## TASK
Repeat precisely the line in which "At what coordinates" occurs and all lines that follow it in the entries below. Pictures must be omitted.

[Screenshot grounding data]

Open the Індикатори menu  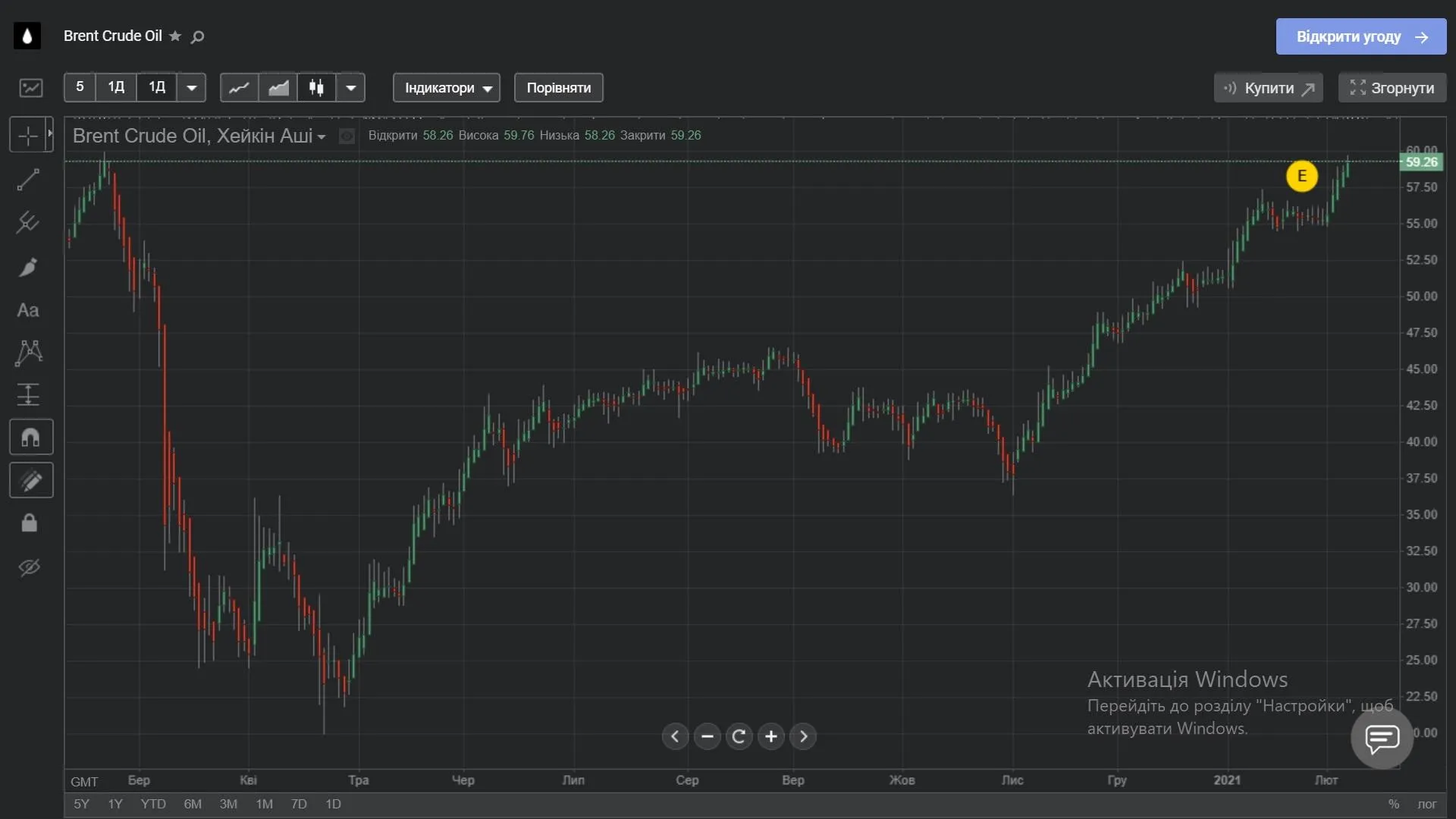447,87
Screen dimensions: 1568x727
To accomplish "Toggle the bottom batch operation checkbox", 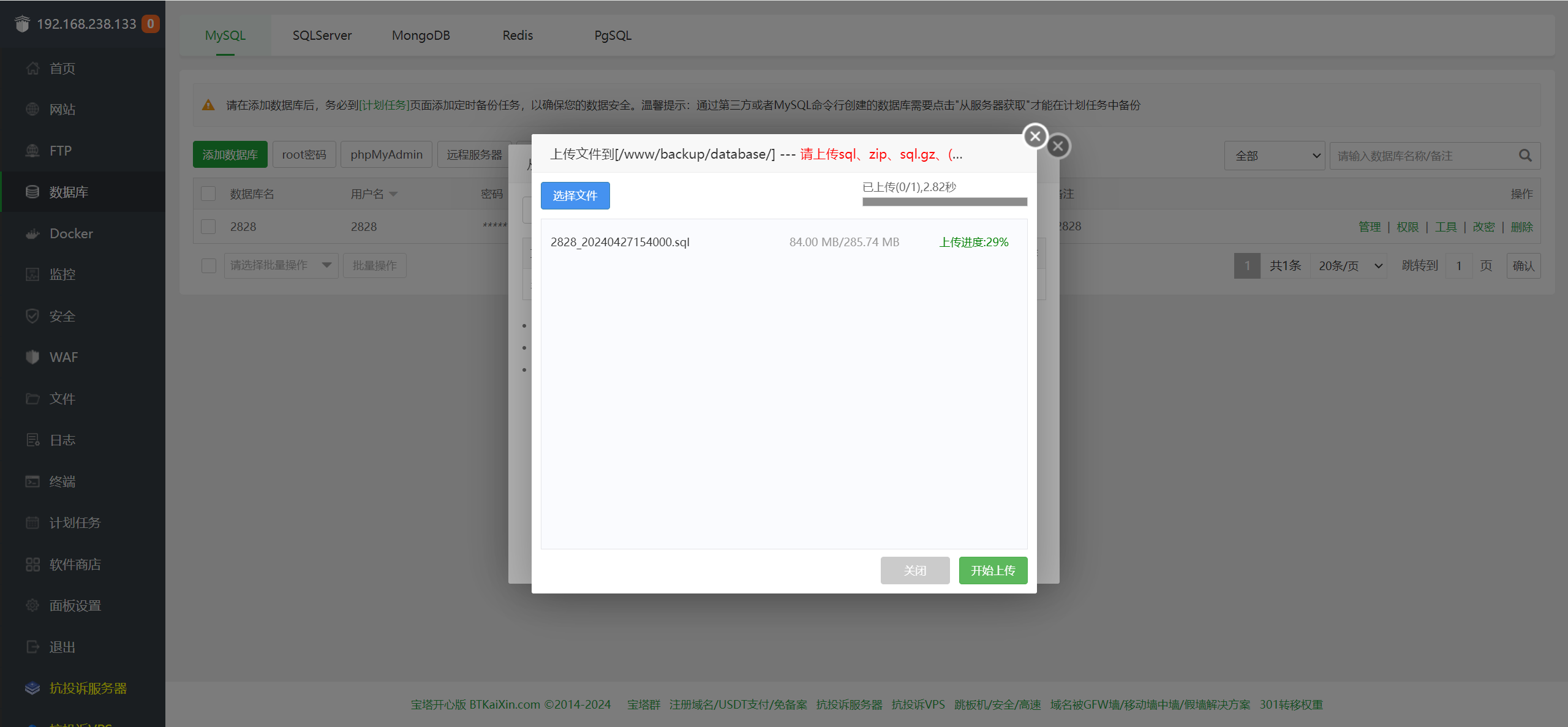I will 208,265.
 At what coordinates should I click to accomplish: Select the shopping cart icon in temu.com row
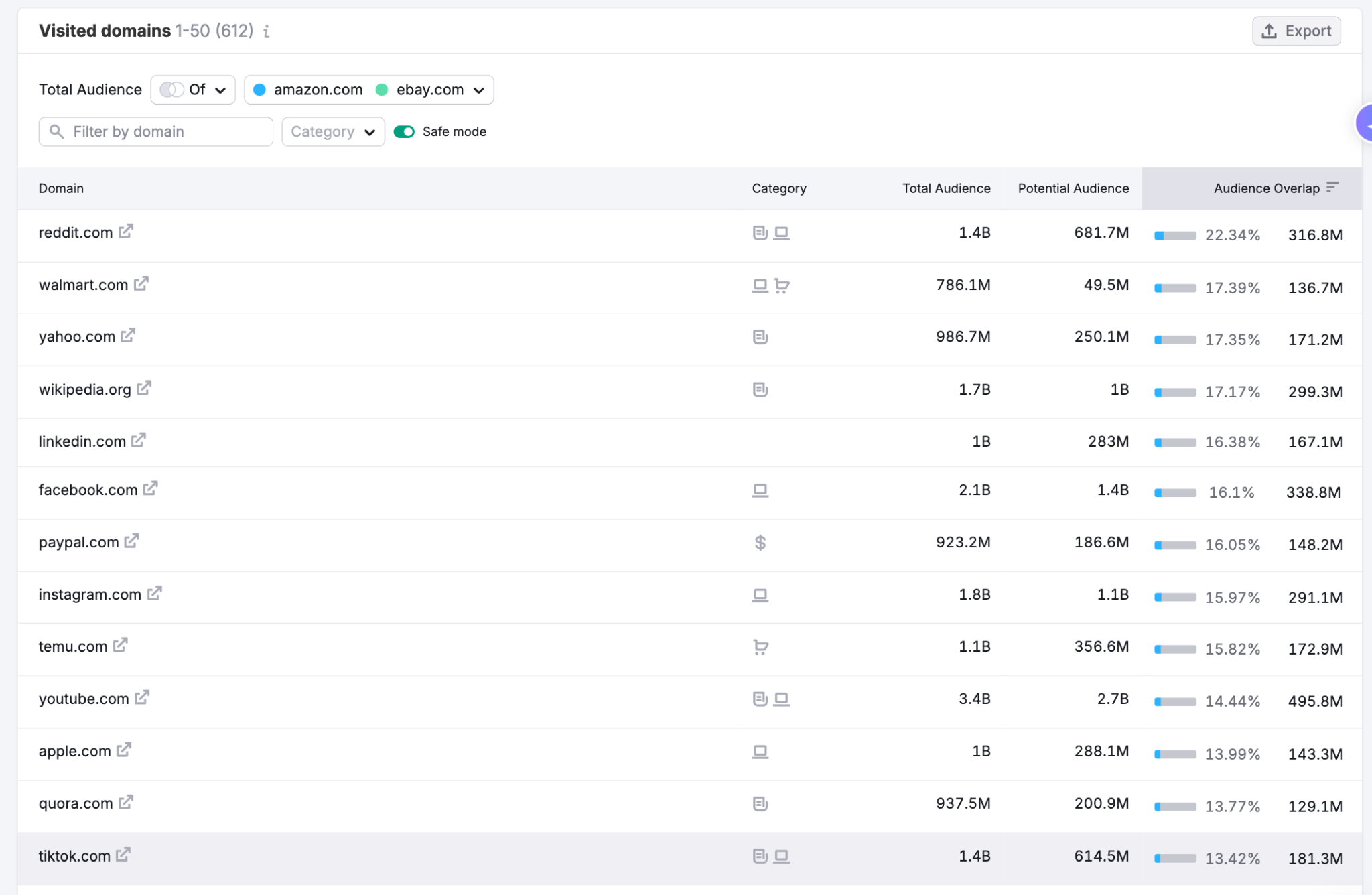760,647
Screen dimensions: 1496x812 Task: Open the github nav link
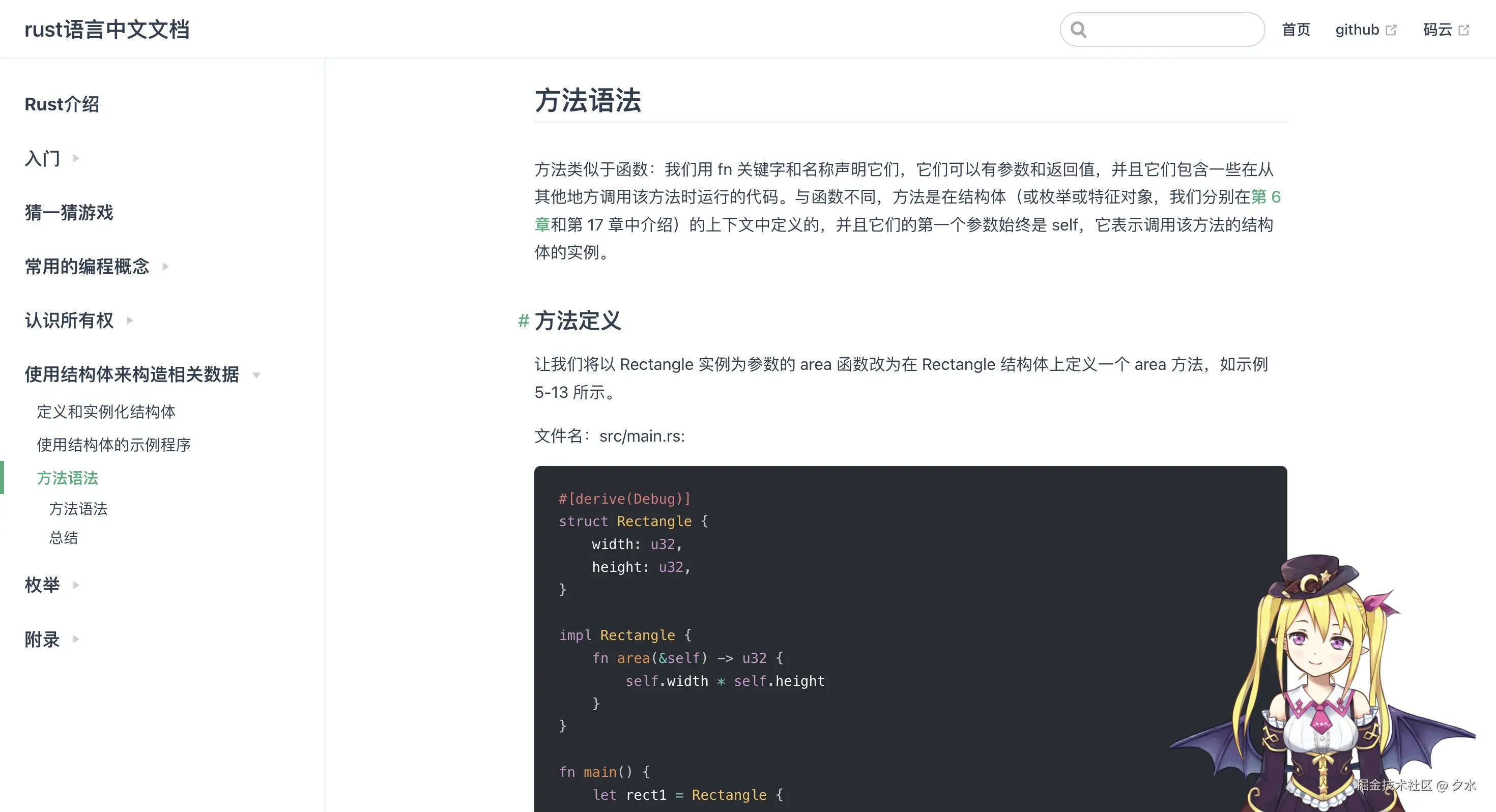(1357, 30)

## FINISHED TASK
 At what coordinates should I click to accomplish: Select the shopping cart icon in temu.com row
760,647
Screen dimensions: 1496x812 Task: Open the github nav link
(1357, 30)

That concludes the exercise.